■ Requirement: List every song the Cake Or Death review below names as a track on that album.

Lee Hazlewood isn’t dead yet — at least, not as of this writing — but the singer/songwriter/raconteur, struggling with advanced renal cancer, is unlikely to see out the year. Cake Or Death, certain to be his last living release, is rangy and bizarre, fitfully entertaining, and depressing on its face.
Its nearest possible analog is Warren Zevon’s The Wind, another offering recorded when its singer was facing death. But while The Wind felt cohesive, like a final statement of purpose, Cake Or Death feels like a last-chance bid for the cultural recognition Hazlewood, who has languished in obscurity between occasional hipster revivals, has long deserved. Hazlewood, 77, is a musical adventurer who left his fingerprints on both 1950s guitar rock (he and Duane Eddy were early compatriots) to ’60s novelty pop (he was the auteur behind Nancy Sinatra’s “These Boots Are Made For Walkin’”).
Hazlewood has packed Cake Or Death with just about everything he’s got left. It features an endearingly screwball collection of guest stars, stylistic detours and free-form weirdness. There’s a murky “Boots (Original Melody)” offering elements of jazz and twang-rock, with Eddy on guitar; a cover of “Some Velvet Morning”, the iconic Sinatra duet sung here by his granddaughter, 8-year-old Phaedra; a spaghetti blues anti-Iraq war track, “Baghdad Knights”; and the florid final song, “T.O.M. (The Old Man)”, sung-spoken in Hazlewood’s shopworn baritone. Like everything else here, it’s engaging and idiosyncratic (“Have you seen the old man?/He’s ready to go”), and exactly as bizarre as it sounds.

■ Data extract:
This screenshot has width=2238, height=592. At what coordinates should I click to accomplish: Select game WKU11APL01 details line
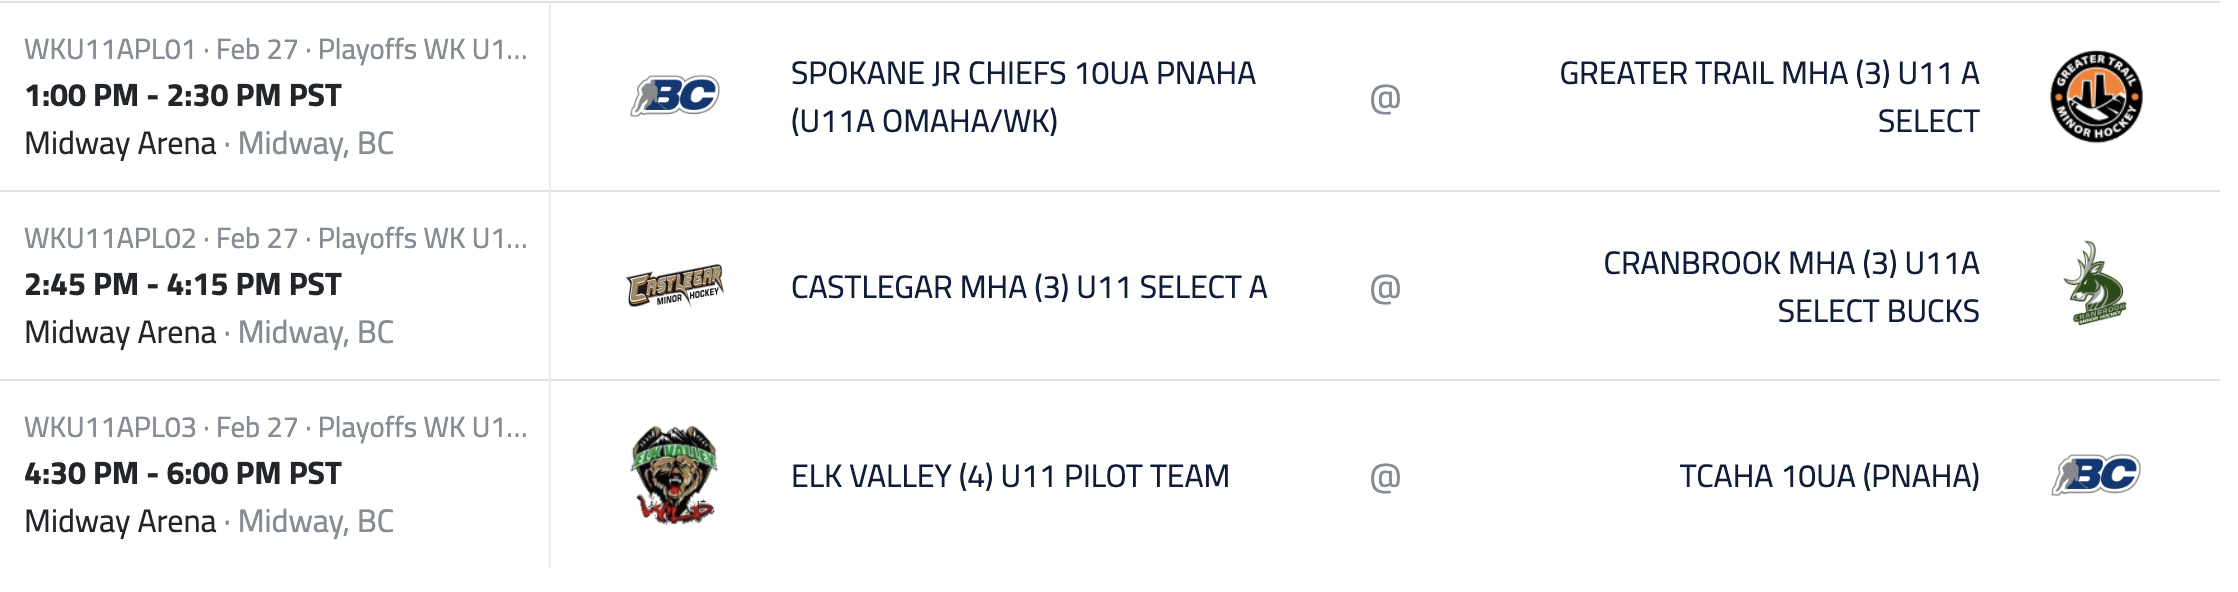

■ Reply to the task:
"Boots (Original Melody)"
"Some Velvet Morning"
"Baghdad Knights"
"T.O.M. (The Old Man)"